NEW ORLEANS -Wildlife tourism, from hunting and fishing to bird and dolphin watching, is a $19 billion-a-year business along the Gulf of Mexico, and states spending their settlement money from the 2010 BP oil spill should focus on restoring ecologically sensitive areas that keep guides, hotels and others working, a study says.

The study, commissioned by the Environmental Defense Fund and the Walton Family Foundation, was released Tuesday at a replica of a historic lighthouse while the seafood restaurant next door geared up for lunch and sailboats set out on Lake Ponchartrain.

Wildlife tourism brings in 20 million visitors who pay $5.3 billion a year in federal state and local taxes, according to the study, which drew financial and tourist data from the U.S. Fish and Wildlife Service, the federal Bureau of Labor Standards and from parish and county tourism bureaus.

Wildlife watching draws 11.5 million people a year to Texas, Louisiana, Mississippi, Alabama and Florida, according to the study. It said recreational fishing attracts 7.5 million visitors and hunting 2.7 million.

The 53 coastal counties and parishes in those states have more than 25,000 tourism-related businesses and nearly 500,000 associated jobs, it said.

The study by Datu Research LLC of Durham, N.C., was released in Louisiana because its marshes and estuaries are the nursery for 90 percent of the Gulf states’ seafood fisheries, said Jim Wyerman, spokesman for the Environmental Defense Fund. The state’s 400 miles of coastline are so fringed with wetlands that they comprise 7,700 miles of shoreline.

“Unlike the other states, we don’t have the pristine beaches and hotels along the beaches,” said Capt. Ryan Lambert, owner of Cajun Fishing Adventures in Buras. “So our wetlands are vitally important.”

That’s why BP money should go into restoring coastal marshes and estuaries, said Jefferson Parish President John Young.

The study includes a state-by-state list of 1,100 coastal guides and outfitters. Those companies bring in business for 11,000 restaurants, hotels and motels, it said.

An email survey of 106 guides and outfitters found that 55 percent said at least half their clients ask for restaurant recommendations; 40 percent said at least half their clients ask for hotel recommendations. Restaurants and hotels and motels also recommend guide businesses, it said.

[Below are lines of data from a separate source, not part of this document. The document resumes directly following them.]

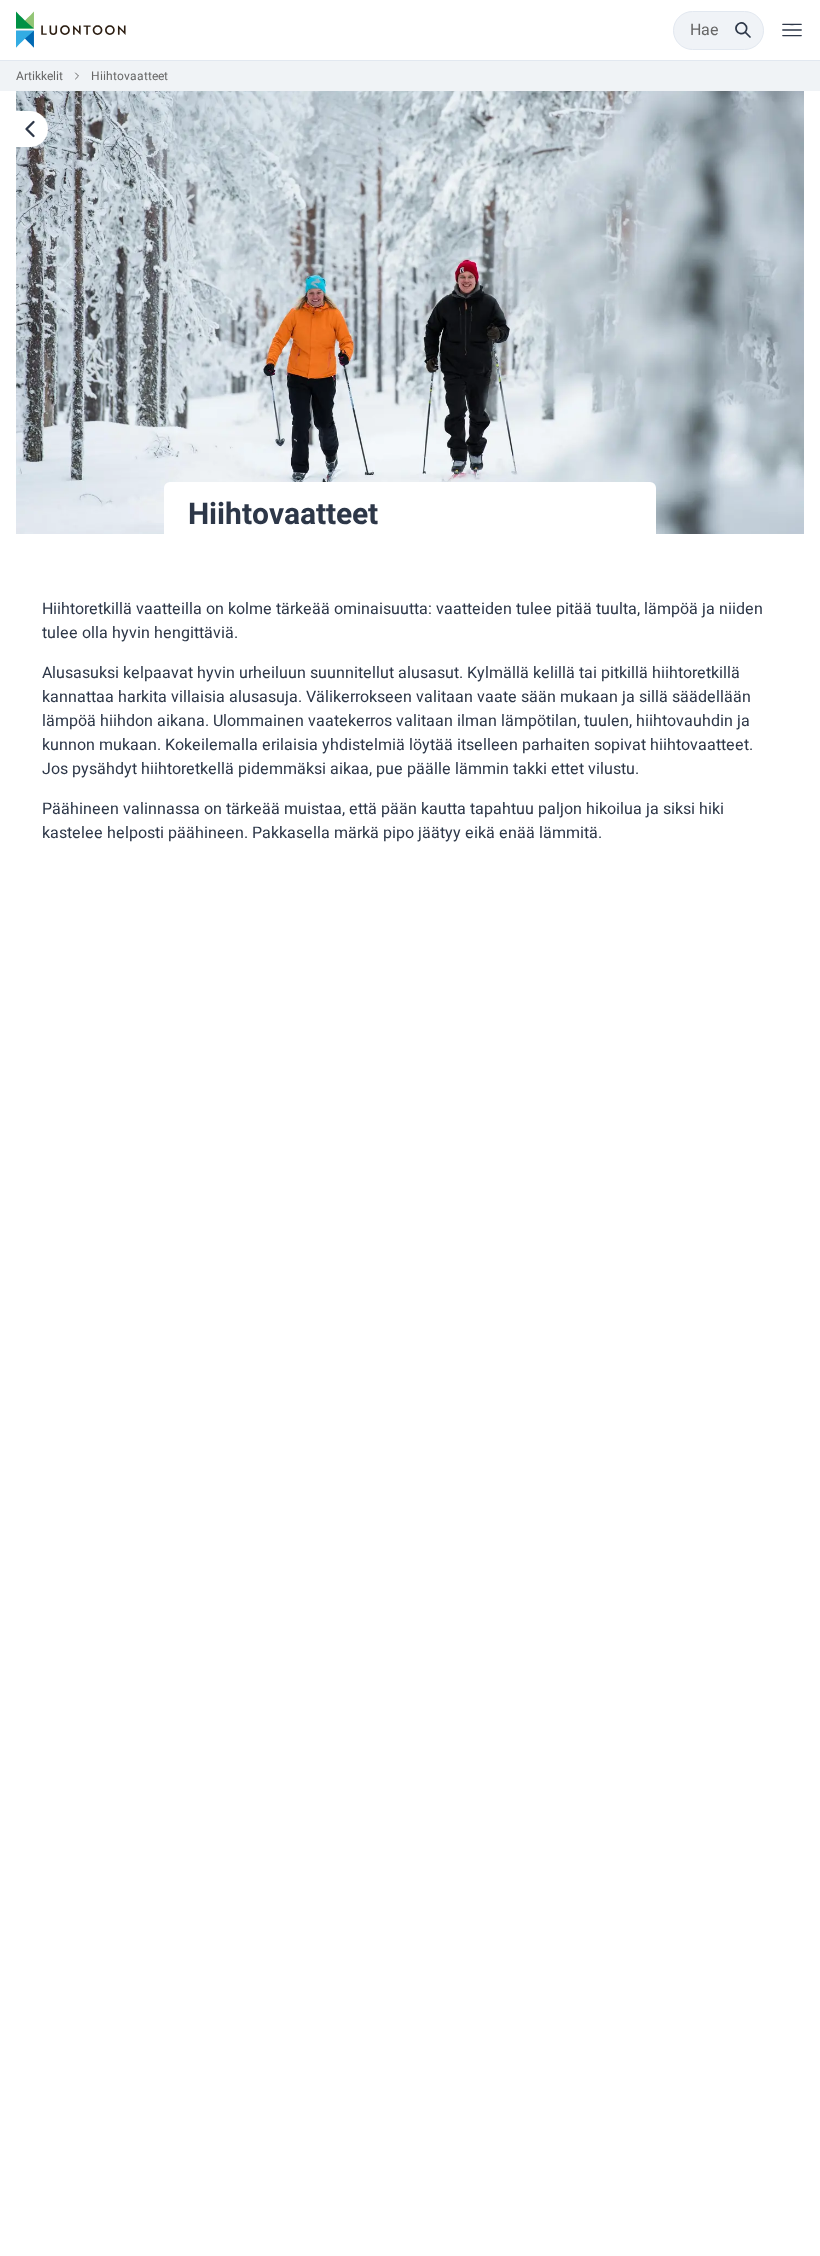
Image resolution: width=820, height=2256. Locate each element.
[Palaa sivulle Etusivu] (32, 129)
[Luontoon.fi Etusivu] (71, 30)
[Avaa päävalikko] (792, 30)
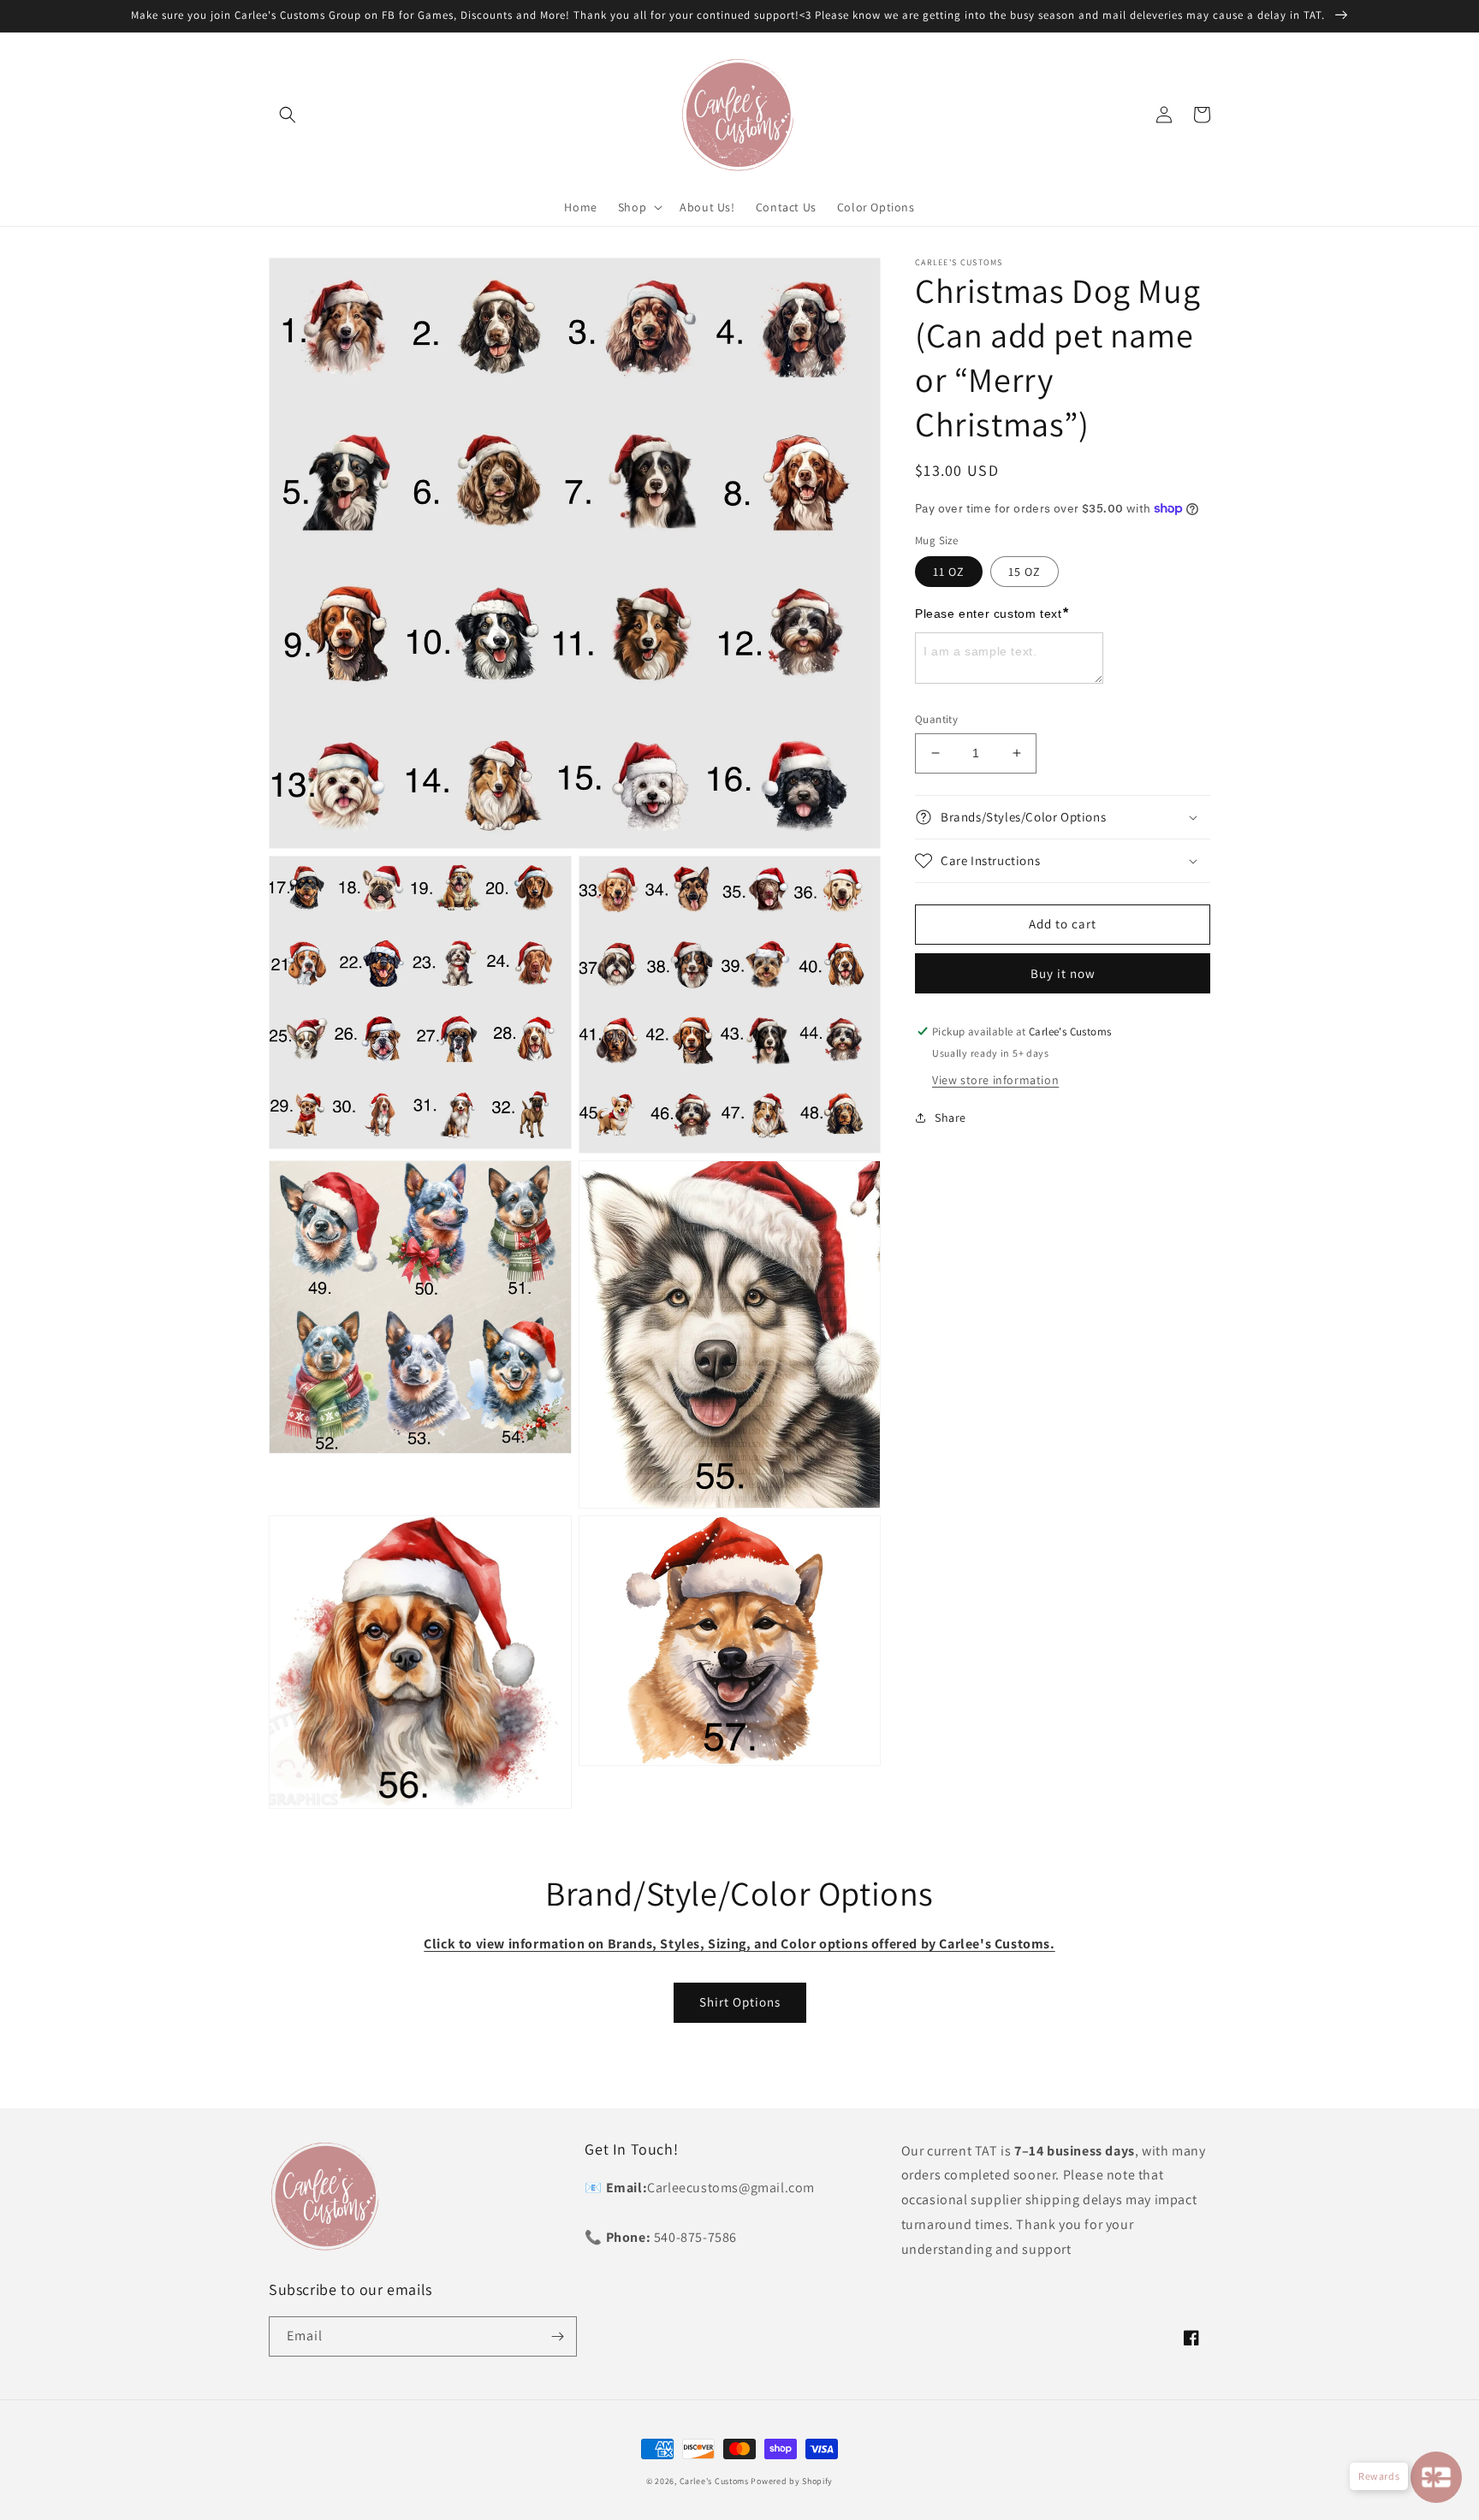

BP PLC has provided $1 billion as a “down payment” for coastal restoration from the spill, which spewed more than 200 million gallons of oil into the Gulf of Mexico in 2010. It says it has spent more than $24 billion on spill-related expenses, including cleanup costs and compensation for businesses and individuals.

A trial set to resume in September will decide how much money the federal government and Gulf Coast states should get under the Clean Water Act, the Oil Pollution Act of 1990 and other environmental regulations.

Projects approved this year for some of the first $1 billion in restoration money range from $320 million to increase the size of four barrier islands off Louisiana to an $85.5 million project to improve a beachfront park in Alabama and build a convention center hotel there.

“We know now, in 2013, the direct, positive linkage between environmental protection along the coast and economic opportunity -and even economic survival,” said Steve Cochran, director of the Environmental Defense Fund’s Mississippi River Delta Reconstruction Program.

“We have this opportunity -from a tragic source -to do a lot of things that we know we should do to protect our economy. They’re environmental things but they protect our economy.”